Mike Rainey
Researcher at Inria, Paris

Theory and Practice of Granularity Control

Abstract:
A classic problem in parallel computing is determining whether to
execute a thread in parallel or sequentially. If small threads are
executed in parallel, the overheads due to thread creation can
overwhelm the benefits of parallelism, resulting in suboptimal
efficiency and performance.  If large threads are executed
sequentially, processors may spin idle, resulting again in suboptimal
efficiency and performance. This granularity problem is especially
important in implicitly parallel languages, where the programmer
expresses all potential for parallelism, leaving it to the system to
exploit parallelism by creating threads as necessary. Although this
problem has been identified as an important problem, it is not well
understood. Broadly applicable solutions remain elusive.

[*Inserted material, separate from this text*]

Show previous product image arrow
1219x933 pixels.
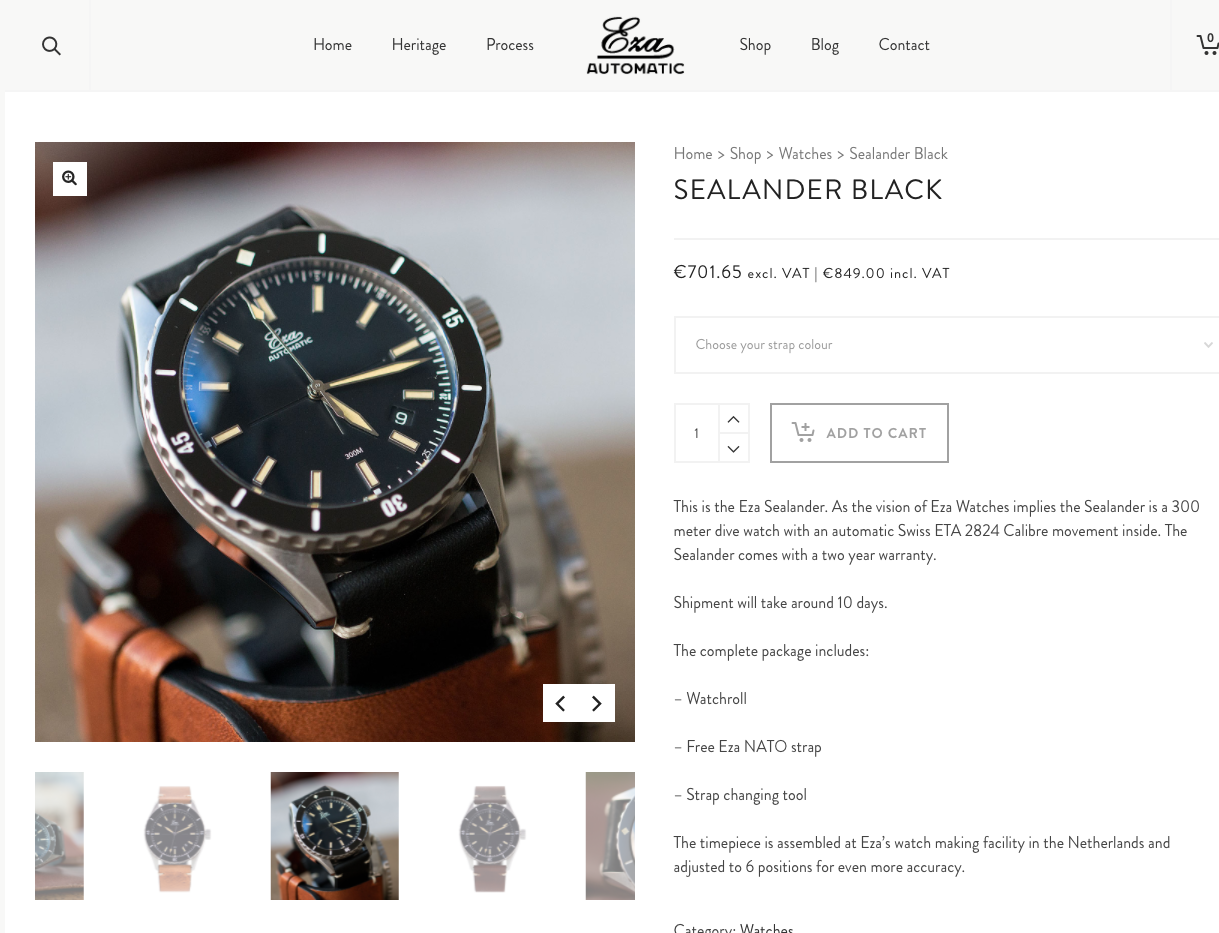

In this talk, I present results from two of our studies, one that
addresses all fork-join programs and another for a particular
graph-traversal algorithm that falls outside the fork-join model. The
former is a language-based approach for controlling granularity
automatically, and the latter one challenging algorithm. I will first
cover the main results from the former publication and then go into
more depth on the latter. In both cases, we have established
theoretical bounds showing the effectiveness of our techniques in
realistic cost models, and we have performed experiments to test our
granularity-control techniques in Parallel ML and C++.



Bio:
Mike Rainey is a researcher at Inria in Paris. Previously, he was a
postdoc in Max Planck Institute for Software Systems in
Kaiserslautern, Germany, where he was supervised by Umut Acar. Before
that, he completed his PhD at the University of Chicago, under the
supervision of John Reppy.












Tuesday, December 15, 2015
2:00 PM
Gates & Hillman Centers 8102

Principles of Programming Seminars